■ TRY IT ■
Send back the listing, word for word.

■ EXERCISE DATA ■
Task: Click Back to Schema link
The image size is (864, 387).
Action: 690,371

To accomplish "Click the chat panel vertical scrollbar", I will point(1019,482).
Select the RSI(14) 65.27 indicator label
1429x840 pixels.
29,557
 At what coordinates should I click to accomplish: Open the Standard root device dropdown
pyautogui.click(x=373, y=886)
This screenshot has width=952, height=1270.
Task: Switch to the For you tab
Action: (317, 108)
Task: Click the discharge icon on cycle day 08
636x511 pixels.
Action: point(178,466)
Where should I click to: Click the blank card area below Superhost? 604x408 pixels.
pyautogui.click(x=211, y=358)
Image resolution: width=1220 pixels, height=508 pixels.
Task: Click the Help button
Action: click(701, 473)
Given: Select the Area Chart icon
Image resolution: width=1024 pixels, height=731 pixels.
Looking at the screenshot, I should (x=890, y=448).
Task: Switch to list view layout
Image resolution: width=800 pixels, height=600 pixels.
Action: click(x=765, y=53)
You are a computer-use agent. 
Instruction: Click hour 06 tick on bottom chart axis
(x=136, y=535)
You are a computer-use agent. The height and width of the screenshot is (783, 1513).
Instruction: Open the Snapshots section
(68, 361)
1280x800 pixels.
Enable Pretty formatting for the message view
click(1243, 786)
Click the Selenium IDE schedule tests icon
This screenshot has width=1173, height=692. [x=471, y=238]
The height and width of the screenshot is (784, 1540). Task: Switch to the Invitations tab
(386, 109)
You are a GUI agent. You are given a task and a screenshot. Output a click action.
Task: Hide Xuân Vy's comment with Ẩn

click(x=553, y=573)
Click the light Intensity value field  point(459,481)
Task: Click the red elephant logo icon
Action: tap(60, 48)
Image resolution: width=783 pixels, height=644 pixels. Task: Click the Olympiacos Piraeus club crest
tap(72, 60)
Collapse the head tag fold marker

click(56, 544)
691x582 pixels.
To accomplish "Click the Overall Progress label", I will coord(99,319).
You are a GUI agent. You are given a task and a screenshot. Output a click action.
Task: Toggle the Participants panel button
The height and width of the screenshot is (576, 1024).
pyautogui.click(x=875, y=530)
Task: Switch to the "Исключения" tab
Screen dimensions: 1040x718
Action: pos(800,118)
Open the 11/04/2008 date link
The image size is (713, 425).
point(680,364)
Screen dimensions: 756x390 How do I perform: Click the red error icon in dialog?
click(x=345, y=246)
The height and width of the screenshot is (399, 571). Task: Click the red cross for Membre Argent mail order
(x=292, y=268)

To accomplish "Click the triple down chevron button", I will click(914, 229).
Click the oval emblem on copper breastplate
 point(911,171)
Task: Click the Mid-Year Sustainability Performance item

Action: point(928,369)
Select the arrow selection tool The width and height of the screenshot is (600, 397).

■ SOLUTION BELOW ■
Task: Click Back to Schema link
The image size is (864, 387).
Action: 690,371

To accomplish "Click the chat panel vertical scrollbar", I will point(1019,482).
Select the RSI(14) 65.27 indicator label
1429x840 pixels.
29,557
 At what coordinates should I click to accomplish: Open the Standard root device dropdown
pyautogui.click(x=373, y=886)
This screenshot has width=952, height=1270.
Task: Switch to the For you tab
Action: (317, 108)
Task: Click the discharge icon on cycle day 08
636x511 pixels.
Action: point(178,466)
Where should I click to: Click the blank card area below Superhost? 604x408 pixels.
pyautogui.click(x=211, y=358)
Image resolution: width=1220 pixels, height=508 pixels.
Task: Click the Help button
Action: click(701, 473)
Given: Select the Area Chart icon
Image resolution: width=1024 pixels, height=731 pixels.
Looking at the screenshot, I should (x=890, y=448).
Task: Switch to list view layout
Image resolution: width=800 pixels, height=600 pixels.
Action: click(x=765, y=53)
You are a computer-use agent. 
Instruction: Click hour 06 tick on bottom chart axis
(x=136, y=535)
You are a computer-use agent. The height and width of the screenshot is (783, 1513).
Instruction: Open the Snapshots section
(68, 361)
1280x800 pixels.
Enable Pretty formatting for the message view
click(1243, 786)
Click the Selenium IDE schedule tests icon
This screenshot has width=1173, height=692. [x=471, y=238]
The height and width of the screenshot is (784, 1540). Task: Switch to the Invitations tab
(386, 109)
You are a GUI agent. You are given a task and a screenshot. Output a click action.
Task: Hide Xuân Vy's comment with Ẩn

click(x=553, y=573)
Click the light Intensity value field  point(459,481)
Task: Click the red elephant logo icon
Action: tap(60, 48)
Image resolution: width=783 pixels, height=644 pixels. Task: Click the Olympiacos Piraeus club crest
tap(72, 60)
Collapse the head tag fold marker

click(56, 544)
691x582 pixels.
To accomplish "Click the Overall Progress label", I will coord(99,319).
You are a GUI agent. You are given a task and a screenshot. Output a click action.
Task: Toggle the Participants panel button
The height and width of the screenshot is (576, 1024).
pyautogui.click(x=875, y=530)
Task: Switch to the "Исключения" tab
Screen dimensions: 1040x718
Action: pos(800,118)
Open the 11/04/2008 date link
The image size is (713, 425).
point(680,364)
Screen dimensions: 756x390 How do I perform: Click the red error icon in dialog?
click(x=345, y=246)
The height and width of the screenshot is (399, 571). Task: Click the red cross for Membre Argent mail order
(x=292, y=268)

To accomplish "Click the triple down chevron button", I will click(914, 229).
Click the oval emblem on copper breastplate
 point(911,171)
Task: Click the Mid-Year Sustainability Performance item

Action: point(928,369)
Select the arrow selection tool The width and height of the screenshot is (600, 397).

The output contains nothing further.